Our Gang At Home is a short segment featured as part of the weekly theatrical series the Pathé Review. Released on November 8, 1925, this short features the Rascals and a series of camera and editing tricks. Series director Robert F. McGowan makes a rare onscreen cameo.
- Robert F. McGowan - Himself
Plot: Director Robert F. McGowan is busily working in his office. On a nearby desk, miniature versions of the Rascals try to get his attention. While trying to get a fountain pen to work, McGowan mistakenly squirts ink onto Joe's face.
We are then introduced to the Rascals individually, and told what each of them wants to be when they grow up:
"Mary, our Harum-Scarum! Her ambition - to grow up - have a lovely cottage - and triplets!" Mary, dressed as a ballerina, creates three smaller versions of herself with the help of a magic wand. The three Mary's then begin dancing.
"Little Jackie. 'Dunno what I'm gonna be - but watch me change my spots!'" We then see Jackie jumping to his right side a few times, creating a clone of himself after each jump.
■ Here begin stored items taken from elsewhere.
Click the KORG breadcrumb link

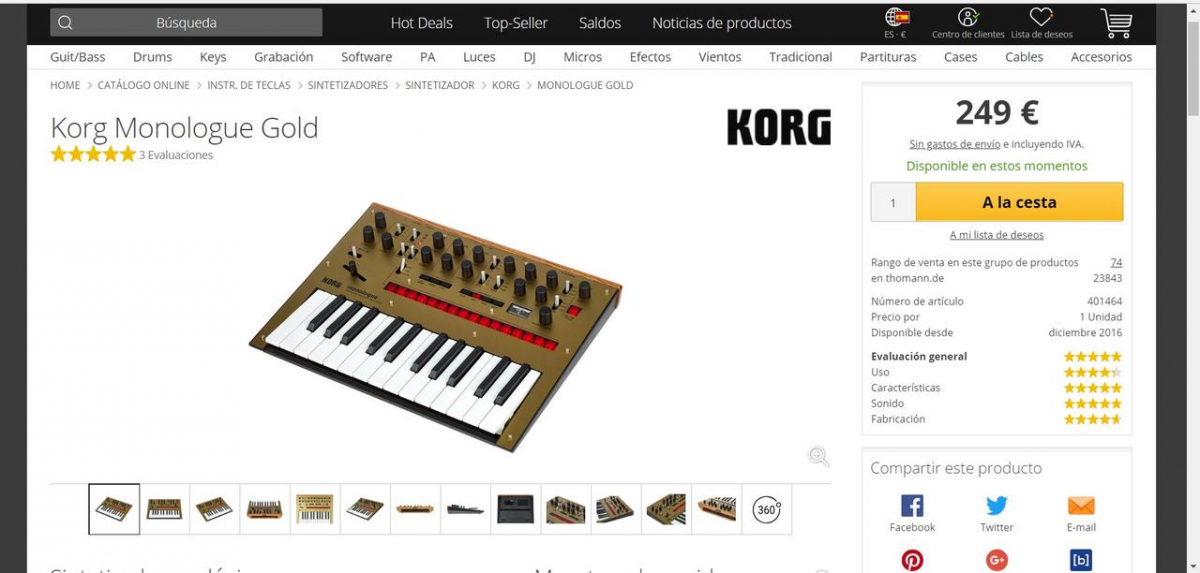(x=506, y=85)
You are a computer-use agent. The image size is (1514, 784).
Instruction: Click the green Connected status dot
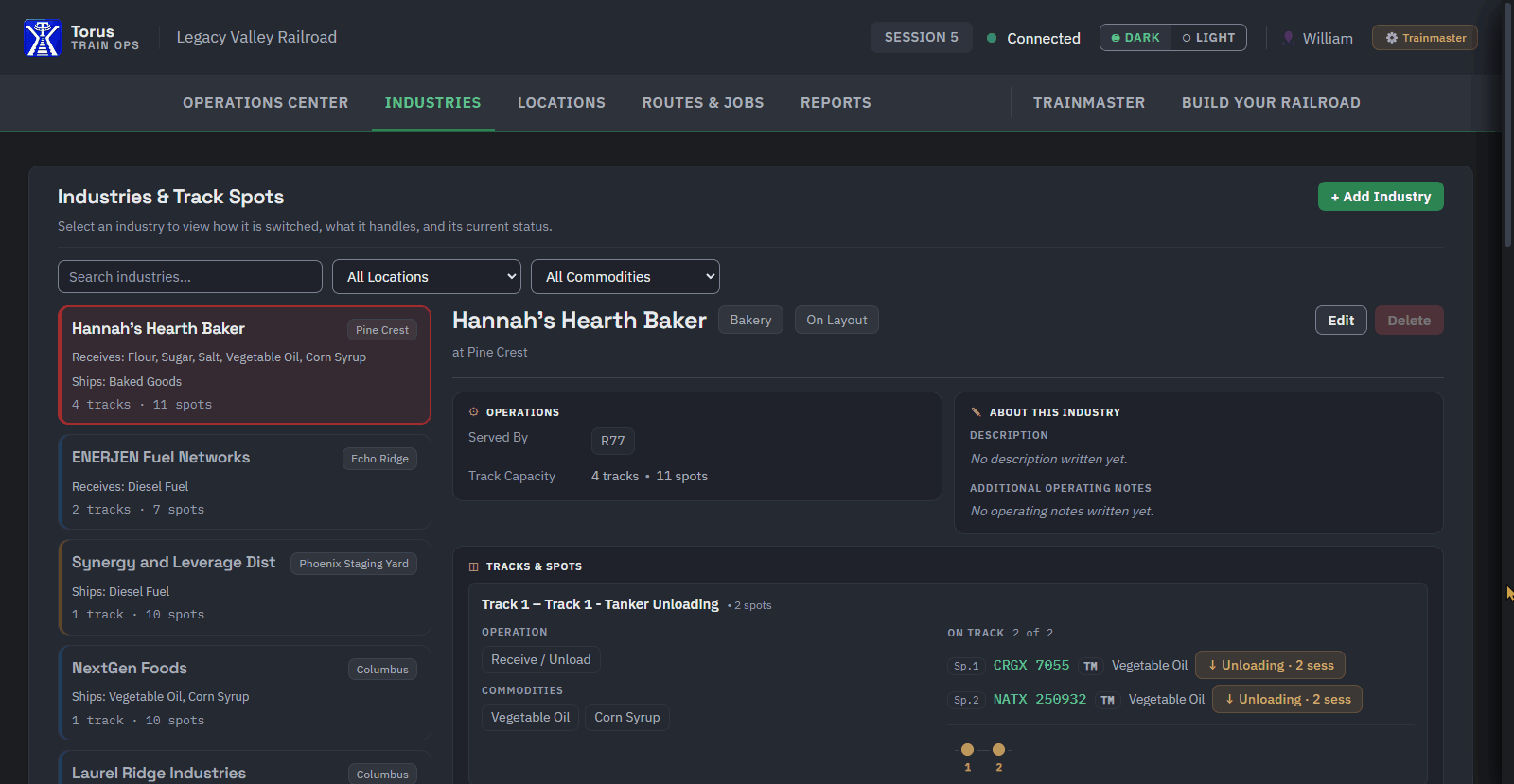tap(992, 38)
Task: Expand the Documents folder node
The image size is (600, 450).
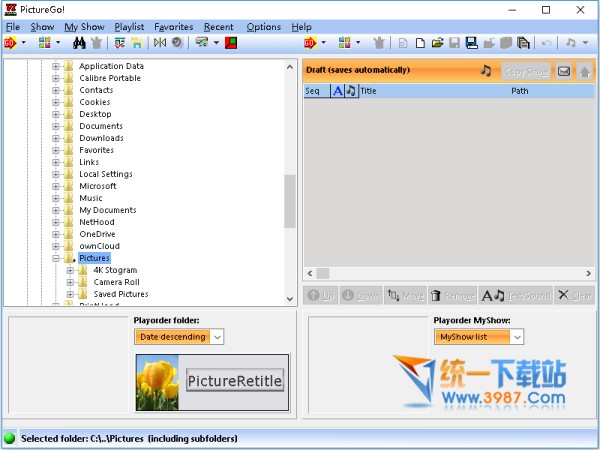Action: click(57, 126)
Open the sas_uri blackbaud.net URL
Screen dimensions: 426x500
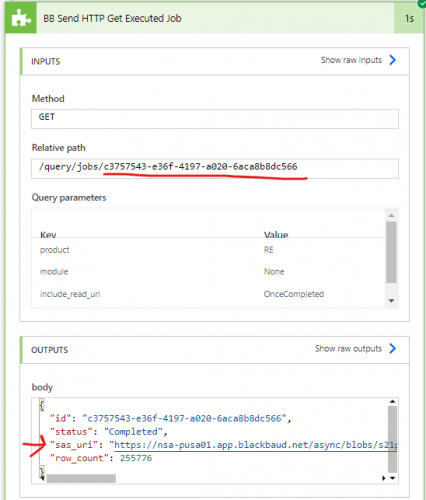point(256,445)
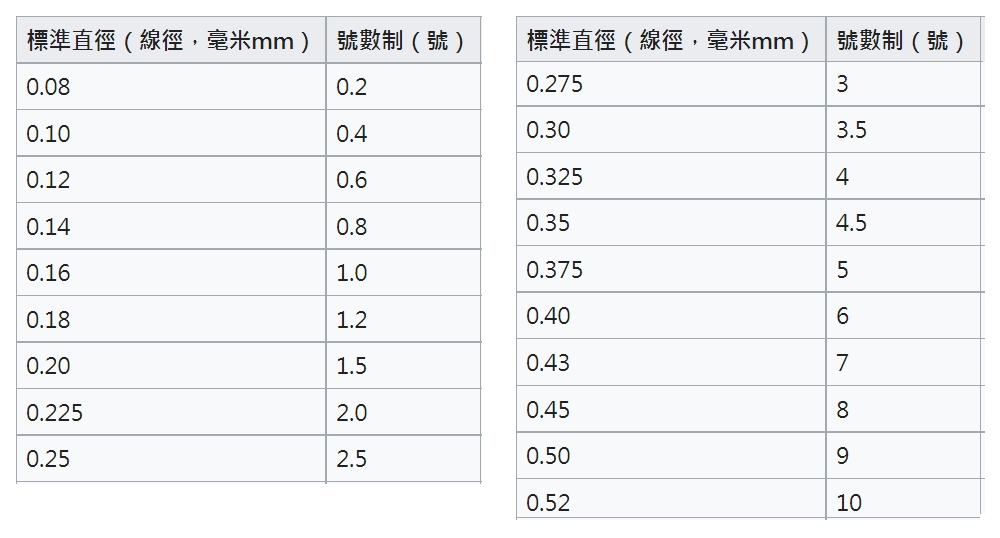
Task: Select the gauge number 1.5 cell
Action: pos(402,366)
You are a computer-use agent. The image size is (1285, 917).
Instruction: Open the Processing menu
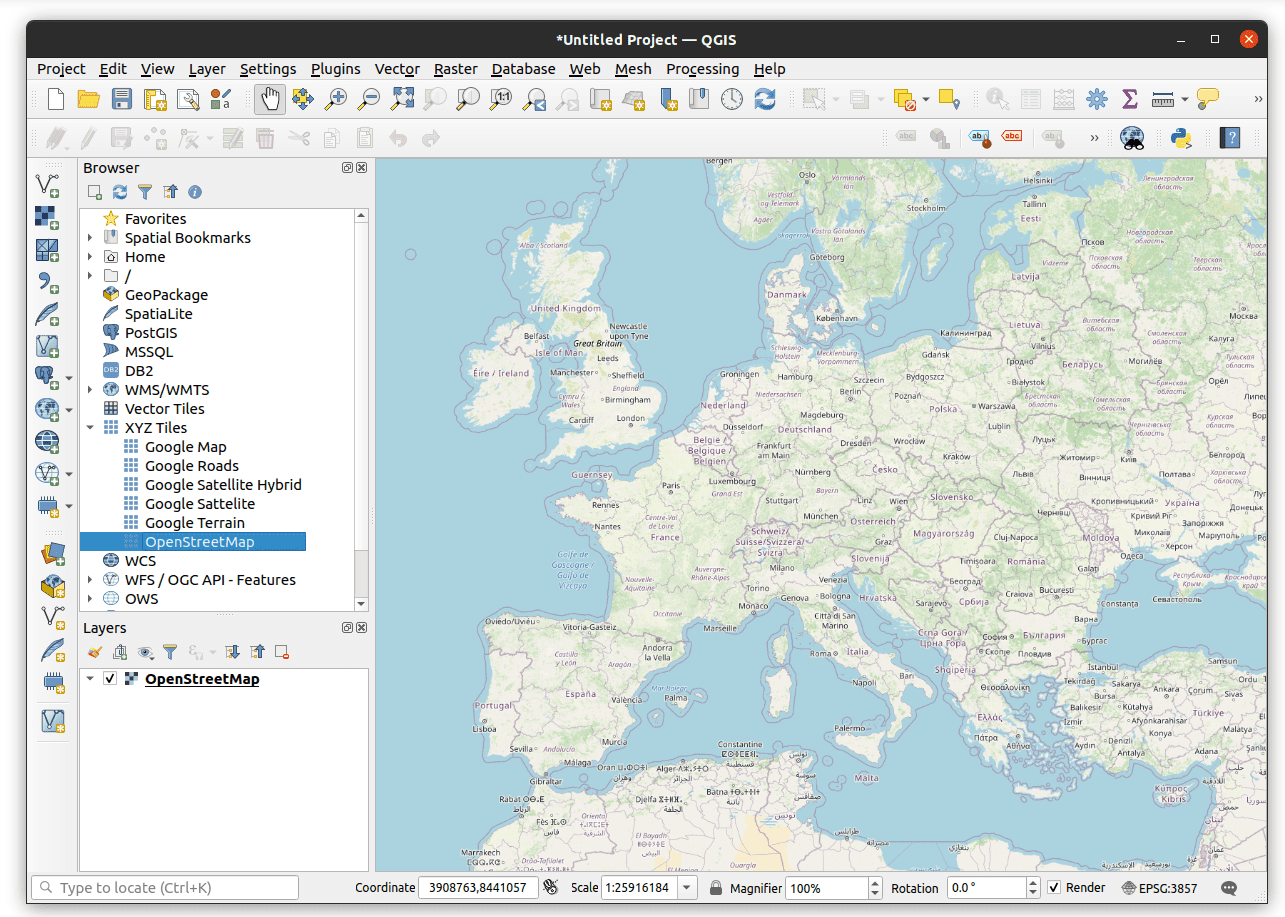coord(703,69)
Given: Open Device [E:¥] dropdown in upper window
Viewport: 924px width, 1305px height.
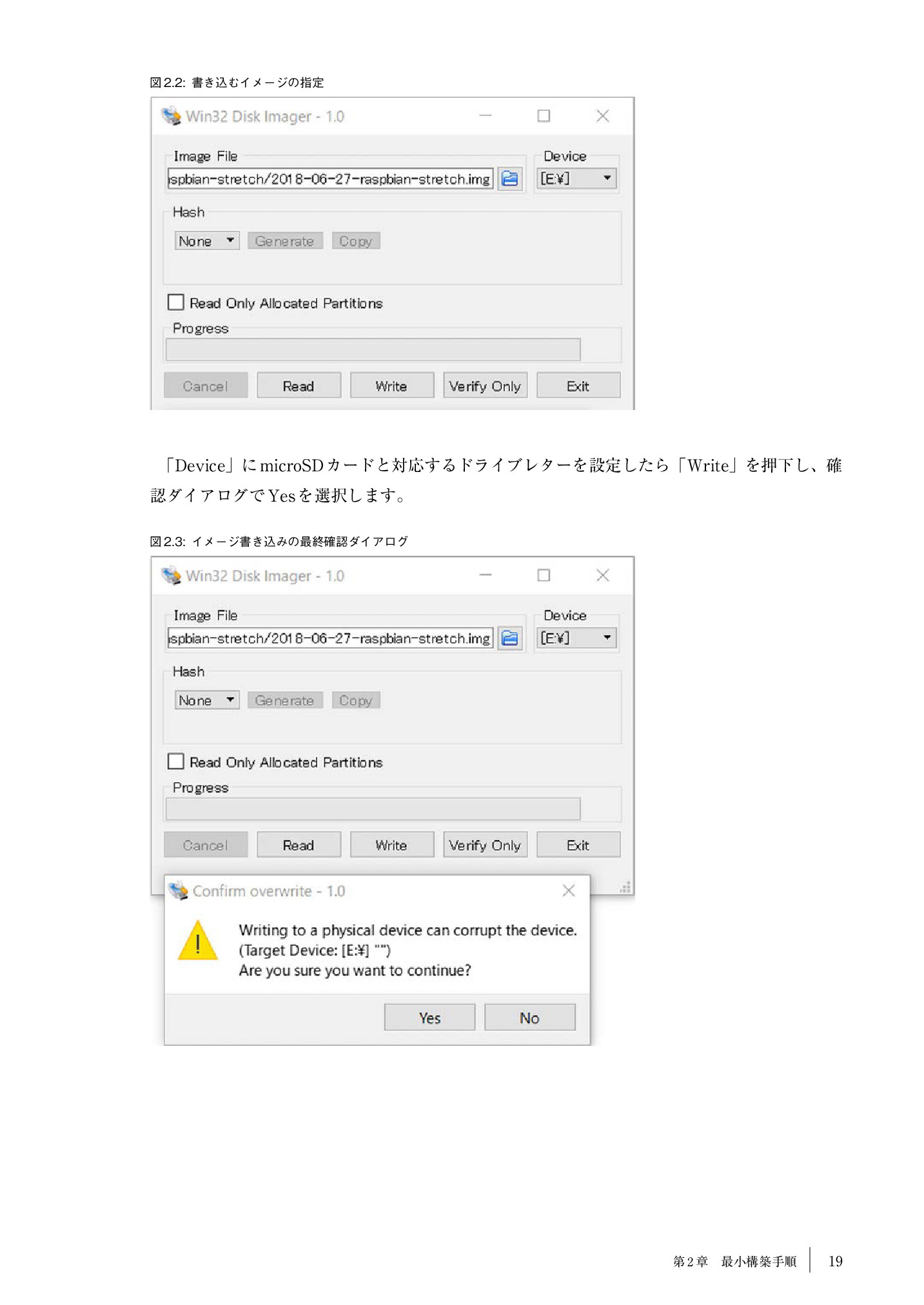Looking at the screenshot, I should 576,179.
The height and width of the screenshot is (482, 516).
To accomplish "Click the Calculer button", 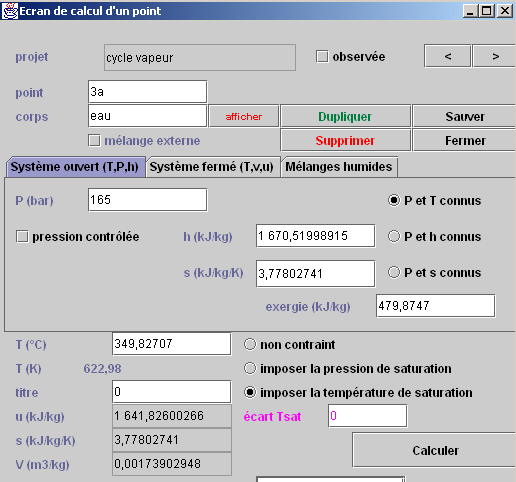I will click(435, 450).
"Mickey's imagination as to how fifteen years might treat him is somewhat distorted." This is literally the case, as we then see a "distorted" Mickey executing several facial reactions.
"'Fatty' admitted he might be a soldier - " Cut to Joe watching, and laughing, as three smaller versions of himself march back and forth, each carrying a rifle on his shoulder.
"Last - but not at all the least - Farina's Future? 'Doan ask me what I'm gonna be, Big Boy, des look!'" We see three Farina's simultaneously performing a dance.
- "Hey, Boss - I ain't no blotter!" - Joe
- The Pathé Review series featured three segments. The two accompanying Our Gang At Home were an installment in the American Wild Flowers series and a short titled Forest Food Supplies.
- Even though Johnny Downs is present in the opening scene, he is not given a solo scene (at least not in the surviving prints).
- Joe Cobb is referred to as "Fatty" in the inter-titles. This was an unofficial nickname that was occasionally used in promotional material. But the fact that Joe isn't referred to by his real name indicates that H.M. Walker likely did not write the inter-titles for this short.